Platt Perspective on Business and Technology

Transitioning into senior management – Part 8: interim CEOs

Posted in job search and career development by Timothy Platt on June 10, 2011

This is my eighth posting in s series on transitioning into the executive suite (see my Guide to Effective Job Search and Career Development for earlier installments) and my second on assuming chief executive officer responsibilities. In Part 7: Taking a CEO Position, Building a Foundation of Trust I wrote about first steps, and with long-term hires or promotions to the CEO position primarily in mind. With this posting, I turn to a very different situation where an interim CEO is brought in. An interim CEO appointment is usually made as an internal advancement within an organization, though outside consultants with specific pertinent experience are sometimes brought in short-term as interim leaders too. And I add that an externally sourced interim CEO can come in free of the office politics and entanglements that potential internal candidates might have to deal with.

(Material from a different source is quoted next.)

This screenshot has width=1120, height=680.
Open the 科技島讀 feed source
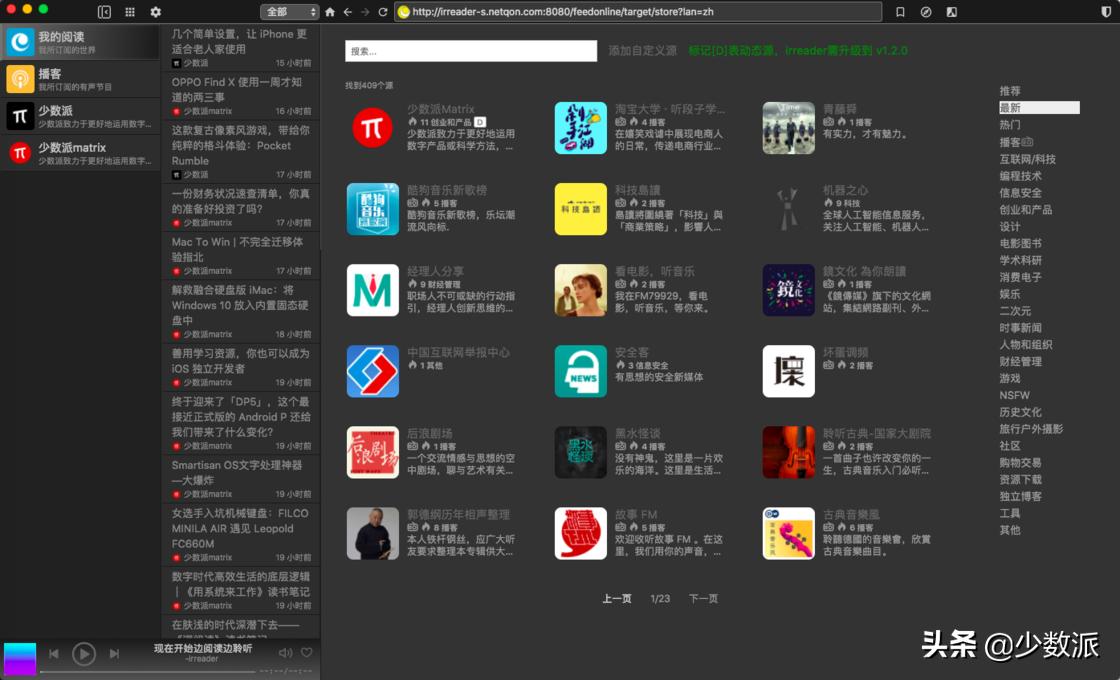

But regardless of where the interim CEO is found, one particular detail of context is almost certain:

• The board of directors faces real uncertainty or disagreement as to the types of experience, skills, corporate culture background or personality of the longer term CEO who they need to bring in.

That type of situation can develop for a lot of reasons and by way of example I cite two possibilities here. There can be genuine disagreements as to what to look for in a new CEO with the board divided into factions. Or a list of candidate requirements may be in place that is relatively firmed up and agreed to, but that is so particular that it would be difficult if not impossible to find anyone in the real world job market who could satisfy it, at least in a short enough time frame. Whatever the reason, businesses and organizations in general need continuity of leadership to function and sustain themselves, and sometimes an interim leader is needed while the search proceeds for a more permanent hire.

All of the points raised in Part 7 apply to the interim CEO and with special force as they approach their new job. Their holding an interim appointment, after all, limits their long term credibility and authority there so starting from a sound foundation of mutual understanding and support is essential.

• Any interim CEO needs explicit support from the board of directors that while they may be in that position for a more limited period of time, they have full authority as CEO while holding that role.

Agreement to this on the part of the board needs to be explicitly stated as part of the contract to hire the interim CEO, and with any areas of exception to this clarified up-front and spelled out.

And the uncertainties and conflicts that lead a board to take an interim CEO approach translate directly into the challenges that this interim CEO faces in their new job. Essentially as a matter of operational definition, an interim CEO should always approach their job as if a change management challenge.

• An effective interim CEO works with their colleagues in the executive suite, and with the organization as a whole in identifying and addressing high profile and high priority issues. Longer term has to be allowed for, but most of an interim appointment’s efforts will be in the here-and-now in addressing stop-gap and immediate concerns.
• An effective interim CEO also works with the board of directors in helping them to bring their longer term CEO requirements into clearer, more consistent, more widely acceptable focus. They help the board make the next full time and long term CEO position viable and achievable and in large part through their day to day work on solving real world here and now issues, and in how they explain what they are doing and why.

As a final thought here, interim CEO’s are sometimes kept on as the new long term, more formally hired CEO for that organization. I have seen that happen a number of times, though it should never be assumed as an outcome of effective interim-hire performance. Assume “interim” means interim here and approach it like a consulting assignment and not as a long term position.

I will add that much of what I write of here applies to interim non-CEO CXOs too, with the single most significant difference being in how an interim non-CEO CXO would in most cases report to the CEO or President – to the most senior executive officer in place. That has certainly been my hands-on experience. And as a organizational exception, for a wholly owned business substitute “owner(s)” for “board” as appropriate.

I am going to discuss some of the issues involved with reporting to boards of directors in my next series installment, and will then turn to the issues of reporting to owners and in working as an executive officer not of the owning family at a family-owned business.